Depuis l’entrée en vigueur de l’ordonnance 2017-1386, la détermination des établissements distincts résulte d’un accord collectif conclu avec les délégués syndicaux de l’entreprise. En leur absence, elle peut être fixée par un accord conclu avec la majorité des membres titulaires du comité social et économique. Dans ces deux cas, les parties sont libres de définir comme elles le souhaitent les établissements distincts.

Il en va différemment lorsque, en l’absence d’accord, l’employeur fixe unilatéralement le nombre et le périmètre des établissements distincts, la loi lui faisant alors obligation de tenir compte de l’autonomie de gestion du responsable de l’établissement, notamment en matière de gestion du personnel.

En l’espèce, les organisations syndicales requérantes soutenaient que le critère d’autonomie devait s’apprécier au regard de la nécessité d’assurer une représentation de proximité des salariés, anciennement dévolue aux délégués du personnel et au Comité d'hygiène, de sécurité et des conditions de travail.

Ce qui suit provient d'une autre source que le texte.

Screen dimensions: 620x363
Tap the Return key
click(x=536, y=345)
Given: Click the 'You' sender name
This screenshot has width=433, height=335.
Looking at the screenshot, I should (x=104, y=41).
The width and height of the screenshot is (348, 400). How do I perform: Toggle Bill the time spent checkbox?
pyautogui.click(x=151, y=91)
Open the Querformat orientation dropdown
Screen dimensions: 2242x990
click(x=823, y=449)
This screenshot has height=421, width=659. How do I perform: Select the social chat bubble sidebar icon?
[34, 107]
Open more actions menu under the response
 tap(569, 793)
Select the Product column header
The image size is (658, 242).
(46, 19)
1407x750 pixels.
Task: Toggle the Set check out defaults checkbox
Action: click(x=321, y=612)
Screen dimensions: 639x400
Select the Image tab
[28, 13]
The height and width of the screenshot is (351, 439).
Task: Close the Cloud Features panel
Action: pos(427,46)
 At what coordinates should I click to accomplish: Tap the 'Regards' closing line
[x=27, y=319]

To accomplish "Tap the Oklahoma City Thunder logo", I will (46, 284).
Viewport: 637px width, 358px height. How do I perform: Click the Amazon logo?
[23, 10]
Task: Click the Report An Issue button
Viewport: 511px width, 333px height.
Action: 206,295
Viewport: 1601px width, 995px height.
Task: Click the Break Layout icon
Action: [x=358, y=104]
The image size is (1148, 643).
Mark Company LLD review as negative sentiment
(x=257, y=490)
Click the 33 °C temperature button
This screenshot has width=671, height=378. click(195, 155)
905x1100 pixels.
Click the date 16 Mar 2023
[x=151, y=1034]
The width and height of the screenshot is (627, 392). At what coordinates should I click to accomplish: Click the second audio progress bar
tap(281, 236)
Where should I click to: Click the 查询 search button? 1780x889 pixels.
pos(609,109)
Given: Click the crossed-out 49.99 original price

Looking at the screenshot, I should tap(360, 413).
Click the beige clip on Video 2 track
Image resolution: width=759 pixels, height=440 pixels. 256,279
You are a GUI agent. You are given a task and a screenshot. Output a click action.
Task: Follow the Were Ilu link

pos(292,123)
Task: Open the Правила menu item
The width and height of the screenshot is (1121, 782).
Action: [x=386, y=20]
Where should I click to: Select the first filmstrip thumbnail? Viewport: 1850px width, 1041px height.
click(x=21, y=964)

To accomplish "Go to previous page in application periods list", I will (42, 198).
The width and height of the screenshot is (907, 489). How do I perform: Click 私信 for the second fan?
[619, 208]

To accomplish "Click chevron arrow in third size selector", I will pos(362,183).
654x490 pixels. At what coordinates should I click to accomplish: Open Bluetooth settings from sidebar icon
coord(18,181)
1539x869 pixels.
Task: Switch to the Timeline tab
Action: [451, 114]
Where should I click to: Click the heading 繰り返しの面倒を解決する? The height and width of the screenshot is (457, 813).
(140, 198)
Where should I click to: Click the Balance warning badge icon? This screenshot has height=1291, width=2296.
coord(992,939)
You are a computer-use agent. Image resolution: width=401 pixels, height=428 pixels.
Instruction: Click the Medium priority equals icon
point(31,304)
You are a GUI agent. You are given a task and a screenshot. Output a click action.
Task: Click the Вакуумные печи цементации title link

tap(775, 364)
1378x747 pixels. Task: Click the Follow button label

La Cour de cassation rejette cet argument. Elle précise que caractérise un établissement distinct, au sens des dispositions légales, "l’établissement qui présente notamment en raison de l’étendue des délégations de compétence dont dispose son responsable, une autonomie suffisante en ce qui concerne la gestion du personnel et l’exécution du service". Dans cette affaire, la Cour constate que le Tribunal d’instance avait bien recherché les éléments lui permettant de vérifier le critère d’autonomie ainsi défini, et que les syndicats n’apportaient aucun élément permettant de considérer qu’il existait, au sein de l’entreprise, d’autres établissements répondant à ce critère que ceux retenus par la décision de la Direccte.

Comme l’indique la note explicative, la Cour de cassation reprend ainsi à son compte la définition retenue par le Conseil d’Etat pour la mise en place des comités d’entreprise, (C. E., 29 juin 1973 n° 77982, et 27 mars 1996 n° 155791), qui s’attache essentiellement à vérifier les pouvoirs consentis au responsable de l’établissement et l’autonomie de décision dont il peut disposer pour que le fonctionnement normal des comités d’établissement puisse être assuré à son niveau. Ces pouvoirs doivent être caractérisés en matière de gestion du personnel et d’exécution du service.

Cette décision apporte un éclairage bienvenu sur les modalités d’application des nouvelles dispositions légales relatives tant à la détermination des établissements distincts, qu’au contentieux susceptible d’en résulter.